We were trying to build an online recommender (collaborative filtering user-user) using cosine similarity with data in Neo4j.
**A difference was the input data set is a boolean preference (as opposed to a rating) ** for 1 mil users X ~700 products. eg. User_ID, Product_ID, Preference 11,48989399,1
Created nodes for users and products with index on id (user_id, product_id)

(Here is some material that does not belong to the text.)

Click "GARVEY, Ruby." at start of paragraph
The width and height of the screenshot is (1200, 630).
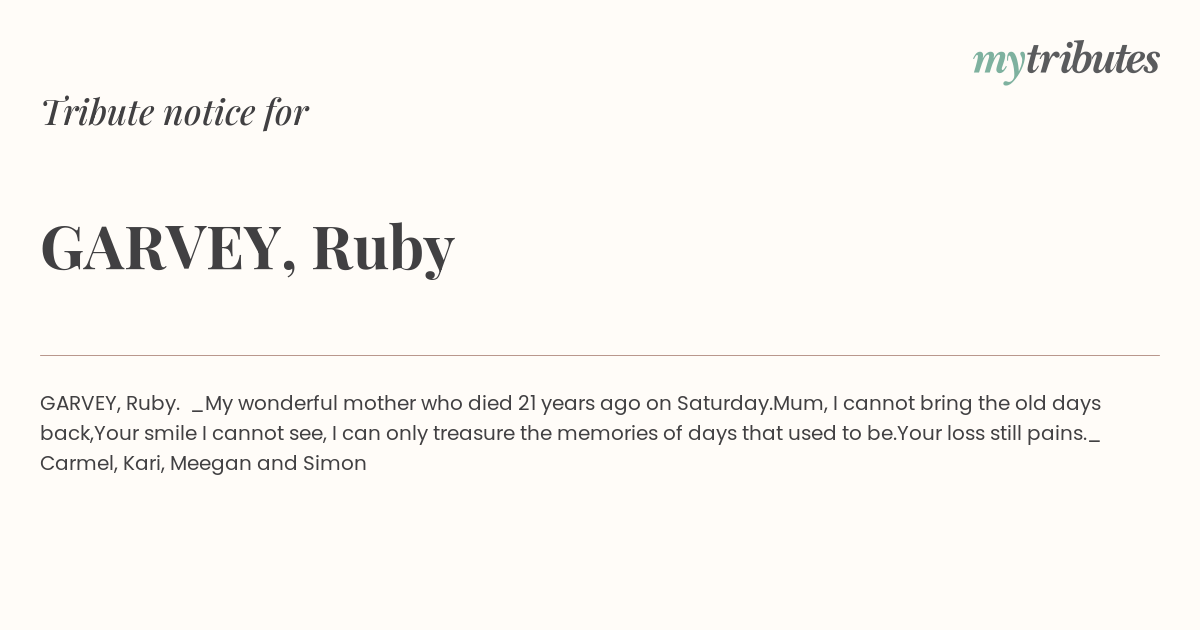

I tried writing a cypher query to get the top 20 closest neighbours based on the formula
Similarity = (Products liked by both users) / sqrt(# of products liked by user1) * sqrt(# of products liked by user2)
Below is the query:
MATCH (a:Users)-[d]->() using index a:Users(id) where a.id =1
WITH a.id as user1, count(d) as user1_prod
MATCH (a:Users)-[]->()<-[dd]-others using index a:Users(id) where a.id =1
WITH user1, user1_prod, others, count(dd) as intersect
MATCH others-[b1]->() with user1, others.id as user2, intersect, user1_prod, count(b1) as user2_prod
WITH user1, user2, intersect/(sqrt(user1_prod) * sqrt(user2_prod)) as similarity
RETURN user2, similarity order by similarity desc limit 20;
The query returns results in close to 22 seconds post which the recommendation of products is scalable and fast.
Is there a better way to write the cypher for similarity since the graph might be more dense in further scenarios.
Details: Kernel version Neo4j - Graph Database Kernel (neo4j-kernel), version: 2.1.6
772 772 nodes
neostore.relationshipstore.db.mapped_memory 3078M
CentOS release 6.6 (Final)